Financial Times: Industrial demand behind boom for metals
"As speculators and investors attract blame for driving up commodity costs, new research shows demand from industrial users has spurred a price boom in a range of metals.
"Prices of metals such as iron ore and cobalt that are bought and sold privately between producers and customers have risen faster than others such as copper that are traded on exchanges, says Lehman Brothers. The investment bank says this lends weight to the argument that supply and demand factors rather than just financial flows are behind the boom in prices.
"Its new index of non-exchange traded metals rose by 598% from January 2002 to early this year. During the same time, an index of exchange traded metals rose 246%. The diverging trend has gained pace in the past year with non-exchange traded metals rising 94% and exchange traded metals gaining 26%.
"Michael Widmer of Lehman Brothers said speculators had difficulty gaining access to non-exchanged metals, meaning their price surge should reflect fundamentals more closely. 'Keeping in mind the price gains in non-exchange traded metals, we believe that the recent appreciation of base metals is not entirely driven by speculators ... but by fundamentals,' Mr Widmer said."
Source: Javier Blas, Financial Times, March 25, 2008.
MoneyNews: Food prices rising sharply
"... consumers worldwide face rising food prices in what analysts call a perfect storm of conditions. Freak weather is a factor. But so are dramatic changes in the global economy, including higher oil prices, lower food reserves and growing consumer demand in China and India.

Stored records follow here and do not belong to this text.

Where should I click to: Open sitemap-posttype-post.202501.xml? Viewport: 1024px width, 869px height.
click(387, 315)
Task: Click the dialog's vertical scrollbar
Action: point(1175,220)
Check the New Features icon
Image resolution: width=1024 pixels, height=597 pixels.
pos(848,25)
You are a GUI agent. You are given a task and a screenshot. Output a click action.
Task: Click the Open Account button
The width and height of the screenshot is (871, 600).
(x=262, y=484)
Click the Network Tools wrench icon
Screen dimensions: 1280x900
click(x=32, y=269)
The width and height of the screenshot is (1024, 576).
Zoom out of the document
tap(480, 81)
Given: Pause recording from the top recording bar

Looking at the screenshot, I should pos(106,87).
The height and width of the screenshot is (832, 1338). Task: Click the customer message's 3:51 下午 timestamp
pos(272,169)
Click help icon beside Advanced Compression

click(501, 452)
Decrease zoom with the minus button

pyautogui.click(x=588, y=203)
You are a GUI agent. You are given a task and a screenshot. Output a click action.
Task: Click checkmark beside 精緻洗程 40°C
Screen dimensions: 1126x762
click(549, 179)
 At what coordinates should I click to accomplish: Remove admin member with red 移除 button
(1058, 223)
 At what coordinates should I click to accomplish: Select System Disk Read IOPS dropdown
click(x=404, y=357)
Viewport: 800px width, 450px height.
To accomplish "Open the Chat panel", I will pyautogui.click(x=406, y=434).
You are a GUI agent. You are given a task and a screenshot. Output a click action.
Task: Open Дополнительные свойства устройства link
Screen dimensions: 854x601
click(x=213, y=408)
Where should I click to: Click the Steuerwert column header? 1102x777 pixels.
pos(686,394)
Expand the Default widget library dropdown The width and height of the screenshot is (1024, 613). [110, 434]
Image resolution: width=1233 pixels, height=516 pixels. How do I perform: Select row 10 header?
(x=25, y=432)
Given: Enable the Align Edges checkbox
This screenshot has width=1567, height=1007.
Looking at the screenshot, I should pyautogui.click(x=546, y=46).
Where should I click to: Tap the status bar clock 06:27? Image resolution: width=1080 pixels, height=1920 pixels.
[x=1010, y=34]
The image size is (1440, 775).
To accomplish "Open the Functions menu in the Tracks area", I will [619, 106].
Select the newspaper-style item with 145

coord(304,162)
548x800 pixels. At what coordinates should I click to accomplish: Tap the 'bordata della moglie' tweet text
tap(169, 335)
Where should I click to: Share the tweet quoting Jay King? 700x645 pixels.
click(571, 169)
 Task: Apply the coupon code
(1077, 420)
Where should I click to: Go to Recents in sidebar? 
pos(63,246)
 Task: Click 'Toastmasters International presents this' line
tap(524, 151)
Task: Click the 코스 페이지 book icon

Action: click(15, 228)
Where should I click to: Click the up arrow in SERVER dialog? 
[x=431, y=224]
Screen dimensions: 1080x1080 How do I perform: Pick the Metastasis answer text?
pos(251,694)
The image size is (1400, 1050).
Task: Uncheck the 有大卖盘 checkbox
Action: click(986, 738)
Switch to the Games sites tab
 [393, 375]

"The world's poorest nations still harbor the greatest hunger risk. Clashes over bread in Egypt killed at least two people last week, and similar food riots broke out in Burkina Faso and Cameroon this month. But food protests now crop up even in Italy.
"What's rare is that the spikes are hitting all major foods in most countries at once. Food prices rose 4% in the US last year, the highest rise since 1990, and are expected to climb as much again this year, according to the US Department of Agriculture.
"As of December, 37 countries faced food crises, and 20 had imposed some sort of food-price controls.
"For many, it's a disaster. The UN's World Food Program says it's facing a $500 million shortfall in funding this year to feed 89 million needy people. On Monday, it appealed to donor countries to step up contributions, saying its efforts otherwise have to be scaled back."
Source: MoneyNews, March 24, 2008.
Financial Times: Jump in rice price fuels fears of unrest
"Rice prices jumped 30% to an all-time high on Thursday, raising fears of fresh outbreaks of social unrest across Asia where the grain is a staple food for more than 2.5 billion people.
"The increase came after Egypt, a leading exporter, imposed a formal ban on selling rice abroad to keep local prices down, and the Philippines announced plans for a major purchase of the grain in the international market to boost supplies. Global rice stocks are at their lowest since 1976.
"On Friday the Indian government imposed further restrictions on the exports of rice to combat rising local inflation, with traders warning that the new regime would de facto stop all India's non-basmati rice sales.
"While prices of wheat, corn and other agricultural commodities have surged since late 2006, the increase in rice prices only started in January.
"... foreign sales restrictions have removed about a third of the rice traded in the international market. 'I have no idea how importing countries will get rice,' said Chookiat Ophaswongse, president of the Thai Rice Exporters Association. He forecast that prices would rise further."
Source: Javier Blas and Daniel Ten Kate, Financial Times, March 27, 2008.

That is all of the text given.